Is there an obvious solution that I am missing?

Here is my nginx config:

server {
    server_name  foo.example.com;

    ssl_certificate /var/lib/dehydrated/certs/foo.example.com/fullchain.pem;
    ssl_certificate_key /var/lib/dehydrated/certs/foo.example.com/privkey.pem;
    include "/etc/nginx/snippets/modern-tls.conf";

    # Require password
    auth_basic "Enter the Password";
    auth_basic_user_file /etc/nginx/htpasswd;

    root /srv/www/example;

    index index.html;

    # Redirect to the primary hostname
    if ($host != $server_name) {
        rewrite ^ $scheme://$server_name permanent;
    }

    location / {
        # First attempt to serve request as file, then
        # as directory, then fall back to displaying a 404.
        try_files $uri $uri/ =404;
    }

    # Proxy to node-red
    location /node-red {
        proxy_set_header Host $http_host;
        proxy_set_header X-Real-IP $remote_addr;
        proxy_set_header X-Forwarded-For $proxy_add_x_forwarded_for;
        proxy_set_header X-Forwarded-Proto $scheme;
        proxy_http_version 1.1;
        proxy_set_header Upgrade $http_upgrade;
        proxy_set_header Connection "upgrade";
        proxy_pass http://localhost:1880;
    }
}

There are a few things here, not sure I know how to answer them all.

Taking websockets. You need some more configuration to handle wss: - remember that ws(s) initially connects over http(s) and then "upgrades". To proxy this, you need some more config. You probably also need to restrict which versions of TLS and HTTP NGINX needs to serve. I see you have some of it, not sure you have everything?
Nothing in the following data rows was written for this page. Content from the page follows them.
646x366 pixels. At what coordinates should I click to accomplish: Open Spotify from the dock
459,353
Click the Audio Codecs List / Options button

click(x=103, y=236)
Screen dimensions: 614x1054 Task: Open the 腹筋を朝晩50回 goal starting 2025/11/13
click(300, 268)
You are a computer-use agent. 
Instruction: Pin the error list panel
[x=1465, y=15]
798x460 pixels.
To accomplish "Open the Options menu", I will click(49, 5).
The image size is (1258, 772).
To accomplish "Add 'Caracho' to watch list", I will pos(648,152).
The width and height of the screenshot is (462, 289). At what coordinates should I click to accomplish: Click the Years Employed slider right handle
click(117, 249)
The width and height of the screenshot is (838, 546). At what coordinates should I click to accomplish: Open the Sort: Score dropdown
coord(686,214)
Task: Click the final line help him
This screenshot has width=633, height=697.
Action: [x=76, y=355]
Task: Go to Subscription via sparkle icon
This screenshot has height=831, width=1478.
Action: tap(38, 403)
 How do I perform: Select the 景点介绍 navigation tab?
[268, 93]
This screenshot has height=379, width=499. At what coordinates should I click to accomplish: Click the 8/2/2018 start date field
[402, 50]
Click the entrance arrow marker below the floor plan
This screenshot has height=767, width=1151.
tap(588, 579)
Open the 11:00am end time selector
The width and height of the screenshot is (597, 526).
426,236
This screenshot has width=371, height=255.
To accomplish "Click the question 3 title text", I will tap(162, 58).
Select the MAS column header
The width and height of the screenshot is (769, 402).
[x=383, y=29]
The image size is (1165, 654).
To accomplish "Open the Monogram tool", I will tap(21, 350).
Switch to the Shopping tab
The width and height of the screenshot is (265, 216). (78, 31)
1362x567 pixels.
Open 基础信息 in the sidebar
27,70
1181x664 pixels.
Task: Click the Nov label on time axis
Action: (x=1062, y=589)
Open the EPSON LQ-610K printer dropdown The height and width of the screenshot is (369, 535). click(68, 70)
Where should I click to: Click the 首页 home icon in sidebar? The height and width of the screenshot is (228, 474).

This article I think has the right details though I've not actually checked it: How to Proxy WSS WebSockets with NGINX - Serverlab

And this may help with the basic auth? Again, not tested it: security - How to make websocket authentication with Nginx. (I'm using JWT with "auth_request" module) - Stack Overflow

Thanks for replying to my thread Julian.

The WebSockets part is all working fine if I remove the basic authentication. The TLS settings are defined in my modern-tls.conf included file - this is taken from the very handy Mozilla SSL Configuration Generator.

The second link you gave is someone using JWT and nginx's auth_request. I suspect this is the method that is most like to work (otherwise how does anyone ever secure WebSockets). However it just seems massively overkill when all I want to do is protect a website something that only one person uses (me!).

I guess my main question was not what is wrong with my nginx config but has anyone else solved the general problem in a different way? It does seem that I am the only one trying to do this!

I will probably just go back to using client certs again and accept that it doesn't work in Safari.

Websockets security is certainly non-trivial given that you only get full access to headers on the initial connection. So the initial authentication is only a small part of the issue. Once you have upgraded the connection, you no longer have access to custom http headers which means that you can no longer continue to validate your JWT - so no session management. Not really very secure.

So I think the normal way is, once the connection upgrades, you have to pass the JWT in the websocket messages themselves. Remembering that JWT is not a security method, just a convenience. This is why uibuilder doesn't yet have a fully working security mechanism.

Basic auth simply doesn't cut it here.

I'm not building an enterprise login system! Just trying to prevent unauthorised people from accessing my home automation.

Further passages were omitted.